Many of us may now be wondering, what happened to these great retirement plans? Why do our fathers, mothers, and grandparents have it, but we do not? A great Forbes article by brand contributor Impact Partners says it best, “In reality, large corporations were lobbying Congress to shut down their pension plans because they were too expensive to administer, and the employer held all of the investment risks. Corporate America needed a way to reduce costs and transfer the risk from the company onto the employee.”

In the early 1970s, approximately 46% of private-sector workers were covered by a pension plan. Now, that number is as low as 13%. Pension plans are a rare commodity to come by, and nearly every employer offers its employees the option to invest in a 401(k) plan.  And the funny part is, it was all an accident. When Congress passed the Revenue Act of 1978, and it changed the tax code. Paragraph k of section 401—hence the name 401(k)—of the new tax code permitted bonuses and stock options to qualify for tax deferral. This was intended as a means to pay bonuses and stock options to employees while deferring income tax. Big fortune 500 companies saw this as a prime opportunity to save money and end the pension plan.
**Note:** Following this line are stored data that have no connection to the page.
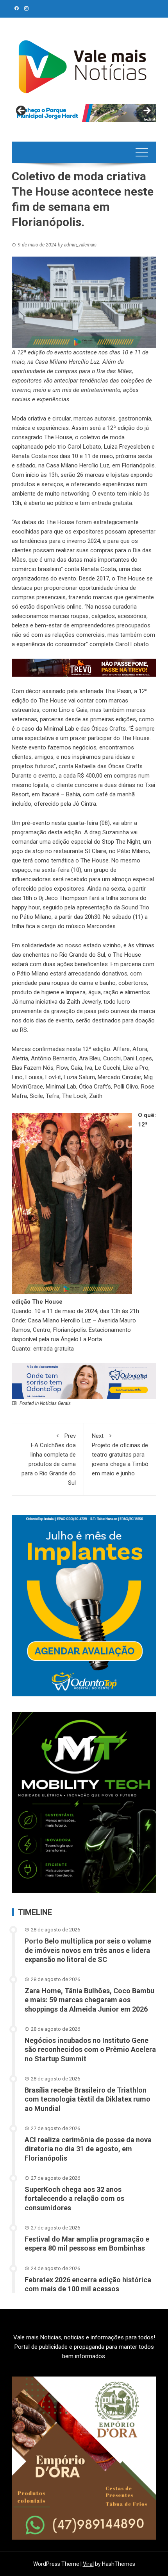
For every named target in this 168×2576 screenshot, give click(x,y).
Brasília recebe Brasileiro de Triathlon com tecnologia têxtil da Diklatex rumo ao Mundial (87, 2099)
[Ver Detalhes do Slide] (84, 113)
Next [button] (146, 111)
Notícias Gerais (55, 1403)
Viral (88, 2564)
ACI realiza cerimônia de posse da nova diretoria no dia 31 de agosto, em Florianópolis (88, 2149)
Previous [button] (21, 111)
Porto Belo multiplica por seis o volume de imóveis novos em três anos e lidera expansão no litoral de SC (88, 1950)
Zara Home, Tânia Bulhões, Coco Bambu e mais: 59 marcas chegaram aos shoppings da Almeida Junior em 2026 (89, 2000)
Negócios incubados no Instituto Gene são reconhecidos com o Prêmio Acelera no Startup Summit (90, 2049)
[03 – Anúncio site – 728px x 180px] (84, 1380)
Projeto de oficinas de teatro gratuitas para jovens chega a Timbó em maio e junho (120, 1454)
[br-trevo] (84, 667)
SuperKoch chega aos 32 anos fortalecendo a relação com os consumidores (74, 2198)
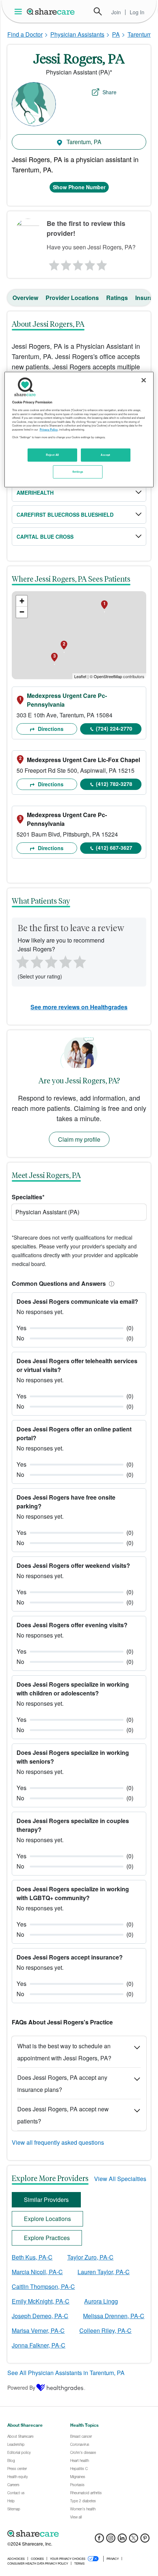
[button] (110, 1283)
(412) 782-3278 (114, 783)
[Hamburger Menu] (19, 11)
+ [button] (21, 600)
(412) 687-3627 (114, 847)
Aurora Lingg (101, 2301)
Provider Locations (72, 297)
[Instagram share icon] (110, 2540)
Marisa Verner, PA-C (38, 2330)
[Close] (144, 380)
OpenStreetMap (108, 676)
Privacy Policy (49, 429)
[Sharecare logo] (79, 2533)
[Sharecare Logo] (51, 11)
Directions (50, 728)
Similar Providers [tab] (46, 2199)
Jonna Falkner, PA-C (38, 2345)
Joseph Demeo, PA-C (40, 2316)
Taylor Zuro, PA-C (90, 2257)
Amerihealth (35, 492)
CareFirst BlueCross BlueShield (65, 514)
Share (109, 92)
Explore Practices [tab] (47, 2237)
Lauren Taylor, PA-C (104, 2272)
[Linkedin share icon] (122, 2540)
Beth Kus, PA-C (32, 2257)
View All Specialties (120, 2178)
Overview (25, 297)
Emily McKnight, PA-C (40, 2301)
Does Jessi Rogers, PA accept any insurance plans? (62, 2083)
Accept (105, 455)
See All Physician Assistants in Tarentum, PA (66, 2372)
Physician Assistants (77, 34)
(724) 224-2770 (114, 728)
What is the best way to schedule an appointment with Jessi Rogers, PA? (64, 2052)
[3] (78, 263)
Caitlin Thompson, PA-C (43, 2286)
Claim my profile (79, 1139)
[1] (53, 263)
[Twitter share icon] (133, 2540)
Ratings (117, 297)
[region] (79, 429)
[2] (65, 263)
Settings (77, 471)
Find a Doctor (25, 34)
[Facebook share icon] (99, 2540)
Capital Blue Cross (45, 536)
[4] (90, 263)
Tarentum (140, 34)
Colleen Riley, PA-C (105, 2330)
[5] (102, 263)
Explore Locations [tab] (47, 2218)
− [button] (21, 611)
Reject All (52, 455)
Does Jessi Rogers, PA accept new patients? (63, 2115)
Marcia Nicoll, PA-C (37, 2272)
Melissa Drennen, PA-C (113, 2316)
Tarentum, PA (83, 142)
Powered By (21, 2387)
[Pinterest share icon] (145, 2540)
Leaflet (80, 676)
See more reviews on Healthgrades (79, 1007)
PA (116, 34)
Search (98, 11)
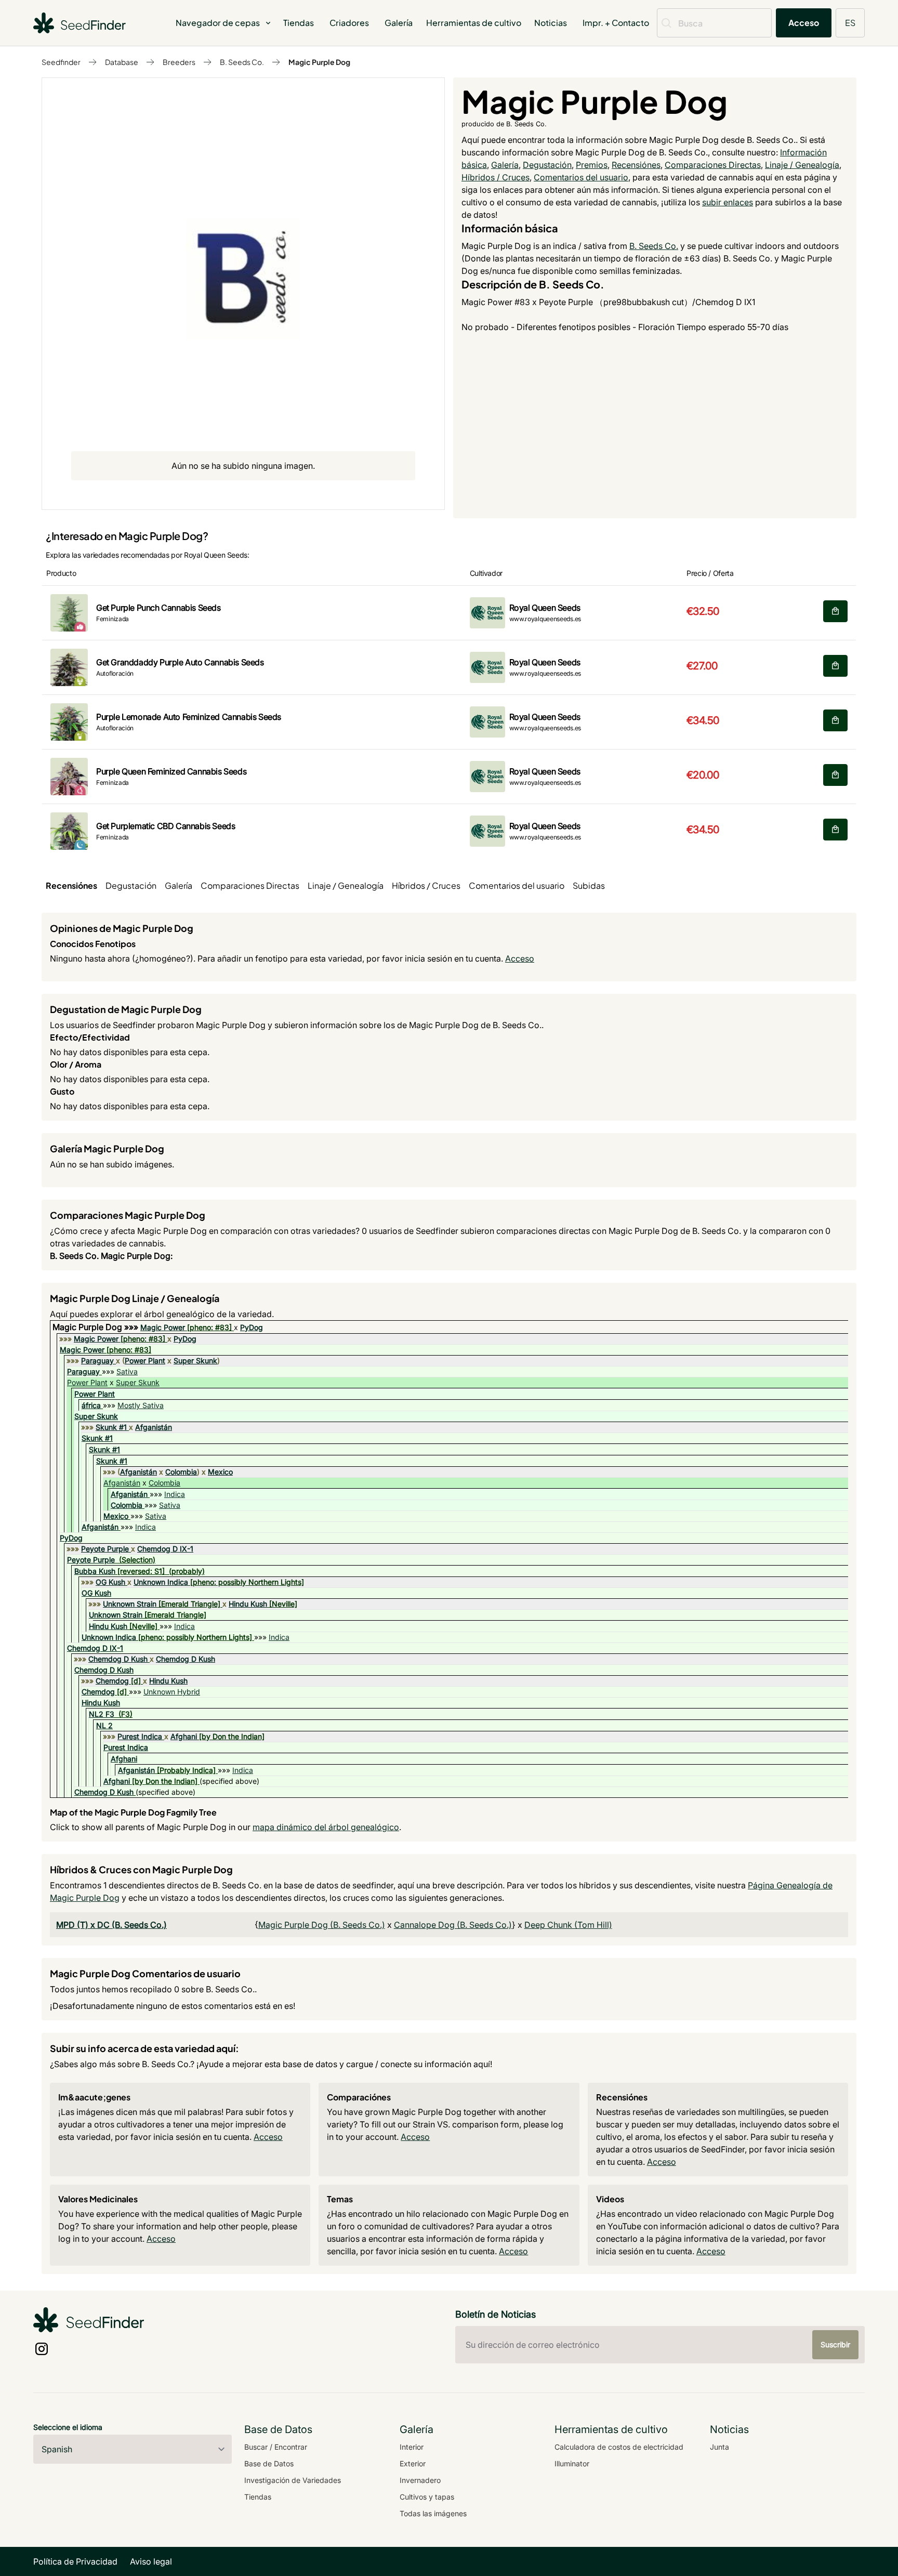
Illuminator (571, 2463)
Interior (412, 2446)
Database (121, 62)
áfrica (91, 1405)
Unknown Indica (161, 1582)
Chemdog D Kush (118, 1658)
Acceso (803, 22)
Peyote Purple (105, 1548)
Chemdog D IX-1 (165, 1548)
At the hands of retirement consultant Ted Benna, the 401(k) plan had taken effect when, in 1981, the IRS enabled companies to fund 401(k) plans through employee salary deductions. Instead of having to fund an employee’s retirement, a company can now offer their employees the option to invest in a 401(k) plan, which takes a percentage of their salary and puts it in a retirement account as means for retirement. 

 

The Shift in Responsibilities & the Lack of Education

So, what just happened? Corporate America (primarily fortune 500 companies) went from providing us vehicles of guaranteed lifetime income in the form of a monthly pension that generally covered our cost of living for retirement until they convinced the government to change to a 401(k) plan instead. This transition saved the company money but left us (the employees) struggling to save for retirement.  

Let’s not leave out how this happened without the working class being adequately informed on how impactful this change would be. How could this be? Simple, enrolling in a pension plan was thoughtless, employees were automictically enrolled when they started at a new company. That changed with the switch to 401(k) plans. With 401(k) plans, employees are merely given the option to contribute to their retirement, without being educated on what a 401(k) plan is, how it works, and with the expectation that they are well-versed in investment knowledge. 

The transition left many Americans, especially Baby Boomers—who were just joining the working-class during this time—unprepared for retirement. Now, retiring in large numbers, the introduction of the 401(k)-plan, coupled with the financial crisis of 2008, have crippled Baby Boomers from effectively saving for retirement. Due to this level of unpreparedness, mostly at the hands of corporate America, the majority of Baby Boomers are predicted to fail during retirement. 

Baby Boomers aren’t the only generation unprepared for retirement Gen X, Gen Y, Gen Z; we are all unprepared. Besides the lack of knowledge in investing in a 401(k), most of us start saving for retirement too late; and this could be the product of bad conversations. Imagine this: instead of approaching a young adult, age 18-24—who are unphased by the word retirement because to them it’s a lifetime away—and telling them “Hey, you should start saving for retirement!” try saying “Wouldn’t it be wonderful to achieve the point in your professional life where you no longer have to trade time for money? Where you achieve financial freedom and do not have to rely on a corporation for a paycheck?”. Why? Because financial freedom and retirement are one-in-the-same. Retirement, we know it won’t happen until at least the age of 65, but financial freedom can arrive at any time and age you choose, so long as you are willing to work hard. 

A lot has changed since western civilizations’ introduction to retirement, medicine is constantly evolving, life expectancies are rising, and people are finding creative ways to earn money. So, isn’t it time we redefine what it means to retire?